# YOUR TASK
Return only the line containing "Meat mains [link] (92, 572)" and each line after it, exactly as written, through the end of the records.

# PROVIDED RECORDS
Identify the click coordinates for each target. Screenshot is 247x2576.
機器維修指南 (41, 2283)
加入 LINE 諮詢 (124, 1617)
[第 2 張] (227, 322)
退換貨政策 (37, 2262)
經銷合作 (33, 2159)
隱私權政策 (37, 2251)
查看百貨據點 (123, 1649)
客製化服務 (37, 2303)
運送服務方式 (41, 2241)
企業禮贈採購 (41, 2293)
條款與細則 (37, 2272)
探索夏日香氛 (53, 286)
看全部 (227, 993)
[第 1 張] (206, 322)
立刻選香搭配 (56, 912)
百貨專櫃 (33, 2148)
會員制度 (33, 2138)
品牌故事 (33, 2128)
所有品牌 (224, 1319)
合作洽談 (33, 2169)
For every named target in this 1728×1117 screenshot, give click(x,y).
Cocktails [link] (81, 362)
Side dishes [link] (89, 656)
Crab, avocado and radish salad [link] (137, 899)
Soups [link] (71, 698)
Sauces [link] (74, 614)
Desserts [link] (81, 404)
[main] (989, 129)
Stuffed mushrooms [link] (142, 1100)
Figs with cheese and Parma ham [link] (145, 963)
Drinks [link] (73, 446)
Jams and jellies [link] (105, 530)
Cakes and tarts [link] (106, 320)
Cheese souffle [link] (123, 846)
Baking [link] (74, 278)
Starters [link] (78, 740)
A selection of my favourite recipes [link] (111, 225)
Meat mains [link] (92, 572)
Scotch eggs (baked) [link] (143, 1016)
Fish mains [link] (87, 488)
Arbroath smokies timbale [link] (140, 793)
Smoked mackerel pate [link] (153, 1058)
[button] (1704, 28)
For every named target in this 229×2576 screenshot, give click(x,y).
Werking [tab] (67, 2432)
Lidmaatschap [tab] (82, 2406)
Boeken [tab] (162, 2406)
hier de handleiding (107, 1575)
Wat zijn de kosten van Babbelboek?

# ANSWER SPACE
Meat mains [link] (92, 572)
Scotch eggs (baked) [link] (143, 1016)
Fish mains [link] (87, 488)
Arbroath smokies timbale [link] (140, 793)
Smoked mackerel pate [link] (153, 1058)
[button] (1704, 28)
For every named target in this 229×2576 screenshot, give click(x,y).
Werking [tab] (67, 2432)
Lidmaatschap [tab] (82, 2406)
Boeken [tab] (162, 2406)
hier de handleiding (107, 1575)
Wat zijn de kosten van Babbelboek?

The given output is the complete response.